Why are superconductors not widely adopted in everyday life ? Where are superconducting gadgets, engines, magnetically levitated trains, and the plethora of other dazzling, revolutionizing technological applications that superconductors would be expected to put at our fingertips ?
Until 1986, the answer to this question would have been that superconductivity can in principle only occur at extremely low temperatures [0], difficult to attain, and prohibitively expensive to maintain on a large scale, making the widespread use of superconductors unfeasible in practice. The reason for such a low operating temperature of pre-1986 superconductors, lies in the very microscopic mechanism underlying superconductivity, as described by the BCS theory [1].

The discovery of LaBaCuO, with a superconducting transition temperature of -243 C (already above what was believed to be the highest theoretically achievable) paved the way to that of other compounds with much higher transition temperatures (up to around -140 C [-220 F]), indisputably showing that superconductivity could occur more frequently than once believed, and that there was a lot about this phenomenon that was still poorly understood, for the existing paradigm (namely the BCS theory) simply could not account for such high transition temperatures.
But, if the operating temperature of a superconductor could be over one hundred degrees Celsius higher than previously believed possible… why not three hundred [2] ?

Five great years, and then…
August 1987 is when I started out my doctoral program in physics at Florida State University. High-temperature superconductivity was the “talk of the town” in those days. It was one of the very few physics subjects about which one could hear on television, as there was the sense that we could be witnessing the dawn of a new era.
I may not have known yet whether I would be a theorist or an experimentalist, but there was no doubt in my mind regarding the subject on which I would be working. Unraveling the mystery of high temperature superconductivity — no other problem could capture my imagination like this one. And with me, an entire generation of aspiring condensed matter physicists in North America saw nothing else on which to spend five, ten years (the few lucky ones a lifetime) of research work. There was something undeniably exciting about working on the same problem that was keeping busy the sharpest minds in the world, having Nobel laureates sit in the audience at practically every major conference, being a lowly graduate student and being asked by professors for preprints of work presented in ten minutes at the annual big meeting.
Those were great days to be a physics graduate student, and the United States and high temperature superconductivity (or, as we call it, High-Tc ) were the places to be. Funding was plentiful; just about anyone with a reasonable research project held a research grant.
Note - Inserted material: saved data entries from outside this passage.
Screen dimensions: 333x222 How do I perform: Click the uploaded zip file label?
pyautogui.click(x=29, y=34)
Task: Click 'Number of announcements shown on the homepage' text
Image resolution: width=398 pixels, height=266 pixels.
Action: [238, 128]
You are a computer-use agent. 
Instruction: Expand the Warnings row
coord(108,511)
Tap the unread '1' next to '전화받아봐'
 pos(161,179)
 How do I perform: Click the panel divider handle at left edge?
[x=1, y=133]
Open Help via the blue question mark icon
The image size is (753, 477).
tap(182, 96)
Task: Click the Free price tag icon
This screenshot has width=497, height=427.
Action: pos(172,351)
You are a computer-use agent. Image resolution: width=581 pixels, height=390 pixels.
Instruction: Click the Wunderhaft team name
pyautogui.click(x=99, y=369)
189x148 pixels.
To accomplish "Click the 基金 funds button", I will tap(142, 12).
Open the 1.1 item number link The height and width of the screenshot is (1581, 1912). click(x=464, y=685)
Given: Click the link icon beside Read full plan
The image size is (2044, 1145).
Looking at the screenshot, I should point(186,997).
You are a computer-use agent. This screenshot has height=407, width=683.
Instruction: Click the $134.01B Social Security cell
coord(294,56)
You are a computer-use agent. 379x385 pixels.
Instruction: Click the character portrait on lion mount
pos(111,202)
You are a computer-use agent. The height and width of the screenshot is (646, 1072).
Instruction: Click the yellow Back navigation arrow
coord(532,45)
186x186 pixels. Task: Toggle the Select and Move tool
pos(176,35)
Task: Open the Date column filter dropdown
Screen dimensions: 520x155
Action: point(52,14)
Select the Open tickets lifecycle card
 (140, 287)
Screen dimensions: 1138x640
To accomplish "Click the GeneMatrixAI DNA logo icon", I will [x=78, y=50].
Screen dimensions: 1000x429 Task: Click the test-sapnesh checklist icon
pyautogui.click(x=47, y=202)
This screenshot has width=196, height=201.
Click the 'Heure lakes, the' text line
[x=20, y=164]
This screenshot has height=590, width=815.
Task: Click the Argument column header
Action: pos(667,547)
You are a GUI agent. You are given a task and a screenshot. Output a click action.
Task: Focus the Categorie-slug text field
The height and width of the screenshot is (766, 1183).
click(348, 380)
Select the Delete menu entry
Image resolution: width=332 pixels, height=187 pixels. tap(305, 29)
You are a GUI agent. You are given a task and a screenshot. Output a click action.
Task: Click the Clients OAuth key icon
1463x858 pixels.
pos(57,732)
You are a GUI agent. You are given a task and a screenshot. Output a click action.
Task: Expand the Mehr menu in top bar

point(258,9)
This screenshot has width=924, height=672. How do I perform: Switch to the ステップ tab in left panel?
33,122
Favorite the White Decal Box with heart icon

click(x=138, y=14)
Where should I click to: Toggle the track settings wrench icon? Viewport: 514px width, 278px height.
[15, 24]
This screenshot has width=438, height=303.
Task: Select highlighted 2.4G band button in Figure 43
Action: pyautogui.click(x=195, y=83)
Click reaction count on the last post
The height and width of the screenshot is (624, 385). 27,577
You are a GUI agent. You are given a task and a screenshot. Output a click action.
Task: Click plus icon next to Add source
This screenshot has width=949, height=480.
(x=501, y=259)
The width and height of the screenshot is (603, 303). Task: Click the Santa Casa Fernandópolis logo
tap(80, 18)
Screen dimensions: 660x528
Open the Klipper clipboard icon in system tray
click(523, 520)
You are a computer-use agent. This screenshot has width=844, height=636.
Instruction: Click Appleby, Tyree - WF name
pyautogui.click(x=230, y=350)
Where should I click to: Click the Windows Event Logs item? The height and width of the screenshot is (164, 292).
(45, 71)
Most physics graduate students working on High-Tc were supported on research assistantships; money to travel to conferences was a given, and few worried about finding academic jobs eventually, let alone postdoctoral appointments after graduate school.
Five years later, though, it was an entirely different story. As the time finally came to wrap things up, defend my doctoral dissertation and move on to the next stage, after five very intense and gratifying, but also emotionally draining and disenchanting years, my own enthusiasm toward high temperature superconductivity had largely faded. I did not know on what I would be working next, all I knew was that I needed a change. And this time too, I was not the only one. An exodus was about to take place.

What happened ?
The problem of High-Tc is a tough one to crack.
The experimental evidence is intricate and confusing; each one of the many competing theories can only account for part of it. The field has always been a fiercely competitive one, involving a lot of big players with even bigger egos. This is normal, of course — interesting and worthwhile problems attract hard working, passionate and competitive people. To a point, competition fosters better science, but when egos get in the way of calm and rational scientific exchange, things turn ugly. And, ugly they got.
Anyone attending a meeting, or a focused session at a conference, had better be prepared to hear words like “charlatan”, “dishonest”, “incompetent” and so on, yelled by attendees to one another. Months of bitter arguments with referees became a requirement, in order to have even the most harmless paper published. Feuds among prominent researchers started breaking out of the confines of specialized journals, spilling over to the pages of Physics Today. Many a young physicist (like me at the time) who had chosen High-Tc as our field of inquiry, could not escape the realization that making a contribution to that subject, in such a fiercely adversarial climate, was impossible — how loud one screamed, and how high the podium (as usual, of course) were at least as important as the quality of the work done, in determining whether one would be paid any attention or not.

Follow the money
There was another reason why things turned so ugly — everyone was fighting for a piece of a pie that almost overnight shrank dramatically. In the early 90s, the US economy was mired in the depth of a recession, and science funding was hit hard. Deep cuts were made across the board, the abundance enjoyed until a few years earlier all of a sudden became a thing of the past. As we all frantically tried to adjust to the new era, the one thing that was immediately clear was that, out of the initial crowd of researchers who had first entered the fray of High-Tc, only a few lucky ones could expect to receive continued support — the others would in the best case have to switch to some other problem, in the worst quit science altogether.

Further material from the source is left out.